_Request_.
Copy each of the following entries word for word, leaving nothing out.

_Input records_.
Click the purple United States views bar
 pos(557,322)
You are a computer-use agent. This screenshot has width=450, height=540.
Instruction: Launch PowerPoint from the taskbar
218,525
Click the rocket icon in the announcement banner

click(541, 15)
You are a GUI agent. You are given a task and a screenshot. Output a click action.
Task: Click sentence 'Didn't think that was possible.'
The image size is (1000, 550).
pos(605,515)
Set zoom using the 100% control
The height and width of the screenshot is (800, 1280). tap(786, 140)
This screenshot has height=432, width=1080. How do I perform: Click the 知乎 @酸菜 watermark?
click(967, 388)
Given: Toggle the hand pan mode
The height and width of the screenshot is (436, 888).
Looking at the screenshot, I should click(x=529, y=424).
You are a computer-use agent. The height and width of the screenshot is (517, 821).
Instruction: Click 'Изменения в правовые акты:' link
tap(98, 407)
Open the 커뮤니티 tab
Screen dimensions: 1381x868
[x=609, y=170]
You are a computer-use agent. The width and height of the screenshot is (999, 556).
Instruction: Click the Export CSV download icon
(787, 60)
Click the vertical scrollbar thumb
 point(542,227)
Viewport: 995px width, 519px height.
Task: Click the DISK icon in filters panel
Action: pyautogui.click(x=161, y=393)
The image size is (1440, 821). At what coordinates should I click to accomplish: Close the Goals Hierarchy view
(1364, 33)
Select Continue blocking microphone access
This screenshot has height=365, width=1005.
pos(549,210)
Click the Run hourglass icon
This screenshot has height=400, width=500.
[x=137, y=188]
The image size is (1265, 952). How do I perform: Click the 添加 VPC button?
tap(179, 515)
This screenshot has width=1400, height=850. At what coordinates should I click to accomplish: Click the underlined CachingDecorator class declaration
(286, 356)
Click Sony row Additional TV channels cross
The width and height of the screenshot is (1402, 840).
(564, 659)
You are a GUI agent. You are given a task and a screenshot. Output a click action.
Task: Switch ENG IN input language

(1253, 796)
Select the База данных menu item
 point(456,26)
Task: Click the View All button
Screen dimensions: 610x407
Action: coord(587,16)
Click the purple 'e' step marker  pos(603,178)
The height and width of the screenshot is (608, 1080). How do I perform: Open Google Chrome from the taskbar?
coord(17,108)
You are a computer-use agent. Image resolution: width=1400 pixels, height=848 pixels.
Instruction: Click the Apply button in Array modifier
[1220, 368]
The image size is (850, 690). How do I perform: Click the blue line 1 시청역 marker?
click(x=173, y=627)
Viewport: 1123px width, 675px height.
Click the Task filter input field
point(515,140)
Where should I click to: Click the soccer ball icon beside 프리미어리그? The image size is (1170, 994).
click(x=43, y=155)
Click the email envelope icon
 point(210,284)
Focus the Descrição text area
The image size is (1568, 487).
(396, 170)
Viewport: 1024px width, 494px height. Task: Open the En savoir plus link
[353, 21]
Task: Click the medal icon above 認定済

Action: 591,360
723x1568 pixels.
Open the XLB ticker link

_Written reply_.
Click the purple United States views bar
 pos(557,322)
You are a computer-use agent. This screenshot has width=450, height=540.
Instruction: Launch PowerPoint from the taskbar
218,525
Click the rocket icon in the announcement banner

click(541, 15)
You are a GUI agent. You are given a task and a screenshot. Output a click action.
Task: Click sentence 'Didn't think that was possible.'
The image size is (1000, 550).
pos(605,515)
Set zoom using the 100% control
The height and width of the screenshot is (800, 1280). tap(786, 140)
This screenshot has height=432, width=1080. How do I perform: Click the 知乎 @酸菜 watermark?
click(967, 388)
Given: Toggle the hand pan mode
The height and width of the screenshot is (436, 888).
Looking at the screenshot, I should click(x=529, y=424).
You are a computer-use agent. The height and width of the screenshot is (517, 821).
Instruction: Click 'Изменения в правовые акты:' link
tap(98, 407)
Open the 커뮤니티 tab
Screen dimensions: 1381x868
[x=609, y=170]
You are a computer-use agent. The width and height of the screenshot is (999, 556).
Instruction: Click the Export CSV download icon
(787, 60)
Click the vertical scrollbar thumb
 point(542,227)
Viewport: 995px width, 519px height.
Task: Click the DISK icon in filters panel
Action: pyautogui.click(x=161, y=393)
The image size is (1440, 821). At what coordinates should I click to accomplish: Close the Goals Hierarchy view
(1364, 33)
Select Continue blocking microphone access
This screenshot has height=365, width=1005.
pos(549,210)
Click the Run hourglass icon
This screenshot has height=400, width=500.
[x=137, y=188]
The image size is (1265, 952). How do I perform: Click the 添加 VPC button?
tap(179, 515)
This screenshot has width=1400, height=850. At what coordinates should I click to accomplish: Click the underlined CachingDecorator class declaration
(286, 356)
Click Sony row Additional TV channels cross
The width and height of the screenshot is (1402, 840).
(564, 659)
You are a GUI agent. You are given a task and a screenshot. Output a click action.
Task: Switch ENG IN input language

(1253, 796)
Select the База данных menu item
 point(456,26)
Task: Click the View All button
Screen dimensions: 610x407
Action: coord(587,16)
Click the purple 'e' step marker  pos(603,178)
The height and width of the screenshot is (608, 1080). How do I perform: Open Google Chrome from the taskbar?
coord(17,108)
You are a computer-use agent. Image resolution: width=1400 pixels, height=848 pixels.
Instruction: Click the Apply button in Array modifier
[1220, 368]
The image size is (850, 690). How do I perform: Click the blue line 1 시청역 marker?
click(x=173, y=627)
Viewport: 1123px width, 675px height.
Click the Task filter input field
point(515,140)
Where should I click to: Click the soccer ball icon beside 프리미어리그? The image size is (1170, 994).
click(x=43, y=155)
Click the email envelope icon
 point(210,284)
Focus the Descrição text area
The image size is (1568, 487).
(396, 170)
Viewport: 1024px width, 494px height. Task: Open the En savoir plus link
[353, 21]
Task: Click the medal icon above 認定済

Action: 591,360
723x1568 pixels.
Open the XLB ticker link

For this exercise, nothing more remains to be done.